楽観できない背景の一つとして、経営者の高齢化、事業承継の問題が立ちはだかっています。昨年、川崎市と当財団は、“事業承継”について、アンケート調査(川崎市内中堅中小企業経営実態調査、平成26年3月、回答342社)を実施しました。5年前の調査と比較したところ、70代の経営者と40代の経営者が増え、世代交代が進まない層と世代交代が進んでいる層と2分化しています。「誰かに事業を引き継ぎたい」が67.5%ですが、「後継者が決まっていない」は、54.7%で、後継者不在のため廃業の増加が懸念されます。事業継承の課題・問題点は、「借入金・保証問題」が99件と最も多く、「技術・信用力の低下」87件、「株式移転(相続)」66件と続いています。経営者個人が事業の借入金の保証をするケースが多く、借入金が事業承継のネックになっています。「後継者を選ぶ決め手」は「経営者の資質・能力」59.4%、「血縁関係」が18.4%と、経営者としての資質、能力を重要視し、後継者に期待するものは、「事業の見直し・効率化」120件、「新事業への挑戦」105件、「新製品・サービスの創出・開発」91件と、後継者に新機軸を打ち立てることを期待しているようです。

後継者候補の発掘・育成、技術継承、金融、相続問題等、多岐にわたる様々な課題に対応するには、行政・支援機関、金融機関、専門家がタッグを組んで取り組まねば対応できない大きな問題です。経営指南、後継者の育成、場合によってはM&Aなど、円滑な事業承継を推進するには診断士クラブの先生がたの、より一層のご支援を期待いたしております。

また、昨年、「新・川崎元気企業」(神奈川新聞社)を発行しました。「川崎市経済・産業の強み」「イノベーションを担う60社の紹介」など、川崎の中小企業が果敢にチャレンジし、それを応援する中小企業支援策を紹介しました。「現場主義・コーディネーション」の政策スタイルの確立がイノベーション推進の鍵として示しています。現場の声が政策に反映できれば、中小企業がより元気になるための政策・制度が拡充され、地域活性化・イノベーション創出を誘導・後押しにつながります。

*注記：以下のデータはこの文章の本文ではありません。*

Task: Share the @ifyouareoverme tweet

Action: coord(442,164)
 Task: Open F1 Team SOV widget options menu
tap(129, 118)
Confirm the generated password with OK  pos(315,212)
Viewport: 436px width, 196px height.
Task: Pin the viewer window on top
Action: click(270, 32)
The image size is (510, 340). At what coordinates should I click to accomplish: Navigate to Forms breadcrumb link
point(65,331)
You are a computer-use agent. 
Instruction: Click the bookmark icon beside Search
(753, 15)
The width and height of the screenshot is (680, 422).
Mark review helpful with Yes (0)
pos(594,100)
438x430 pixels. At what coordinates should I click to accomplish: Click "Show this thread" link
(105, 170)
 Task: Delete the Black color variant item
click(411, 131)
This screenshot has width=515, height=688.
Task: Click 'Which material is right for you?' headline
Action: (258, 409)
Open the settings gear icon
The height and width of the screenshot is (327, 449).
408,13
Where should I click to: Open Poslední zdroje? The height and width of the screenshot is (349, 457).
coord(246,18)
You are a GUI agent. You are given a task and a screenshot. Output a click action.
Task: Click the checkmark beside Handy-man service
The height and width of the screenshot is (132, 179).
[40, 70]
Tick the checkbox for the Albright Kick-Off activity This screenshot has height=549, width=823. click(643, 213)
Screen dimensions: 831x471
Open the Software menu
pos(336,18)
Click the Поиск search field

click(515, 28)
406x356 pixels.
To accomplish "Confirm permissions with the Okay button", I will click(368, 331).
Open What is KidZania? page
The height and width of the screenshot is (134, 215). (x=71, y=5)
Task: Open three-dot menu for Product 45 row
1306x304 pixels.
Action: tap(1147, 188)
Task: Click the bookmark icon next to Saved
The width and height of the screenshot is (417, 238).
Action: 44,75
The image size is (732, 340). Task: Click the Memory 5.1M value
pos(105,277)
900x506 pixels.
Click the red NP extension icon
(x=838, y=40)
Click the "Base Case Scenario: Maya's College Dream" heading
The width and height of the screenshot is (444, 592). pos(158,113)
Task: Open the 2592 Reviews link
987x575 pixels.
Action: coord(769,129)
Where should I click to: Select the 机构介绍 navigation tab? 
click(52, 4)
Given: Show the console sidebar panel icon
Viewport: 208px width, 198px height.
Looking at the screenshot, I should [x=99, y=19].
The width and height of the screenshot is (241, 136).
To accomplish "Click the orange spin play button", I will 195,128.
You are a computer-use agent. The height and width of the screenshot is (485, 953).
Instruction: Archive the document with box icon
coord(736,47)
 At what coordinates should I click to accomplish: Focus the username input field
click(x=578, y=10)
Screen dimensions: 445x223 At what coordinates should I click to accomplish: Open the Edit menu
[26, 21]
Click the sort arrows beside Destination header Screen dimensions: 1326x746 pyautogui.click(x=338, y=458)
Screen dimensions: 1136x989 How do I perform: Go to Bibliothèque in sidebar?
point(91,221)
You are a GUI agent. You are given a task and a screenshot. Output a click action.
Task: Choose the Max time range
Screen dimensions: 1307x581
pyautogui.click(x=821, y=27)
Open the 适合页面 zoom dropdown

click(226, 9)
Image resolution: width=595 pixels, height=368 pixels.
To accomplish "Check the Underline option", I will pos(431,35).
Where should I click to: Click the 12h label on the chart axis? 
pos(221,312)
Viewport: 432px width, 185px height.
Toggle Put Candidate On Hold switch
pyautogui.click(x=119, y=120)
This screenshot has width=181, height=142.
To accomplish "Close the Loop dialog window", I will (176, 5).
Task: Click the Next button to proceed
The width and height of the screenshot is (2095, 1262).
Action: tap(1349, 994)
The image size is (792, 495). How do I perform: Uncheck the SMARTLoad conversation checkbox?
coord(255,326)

3月、福田紀彦川崎市長は、(仮称)川崎市中小企業振興条例の制定に向けて、今年度検討を進めると市議会で表明しました。神奈川県内では、県が中小企業活性化推進条例を2008年度に制定、次いで横浜市が09年度に、横須賀市が12年度に制定、今年4月に相模原市も制定しています。“現場主義”の川崎市でも、他の都市と同様に中小企業の振興と育成を目的として、受注機会の拡大や補助制度の充実など、中小企業の発展に必要な支援を実施できる制度の制定に向けて動き出しました。当財団も政策の実行部隊として、“元気企業創出”の一翼を担ってまいりたいと考えております。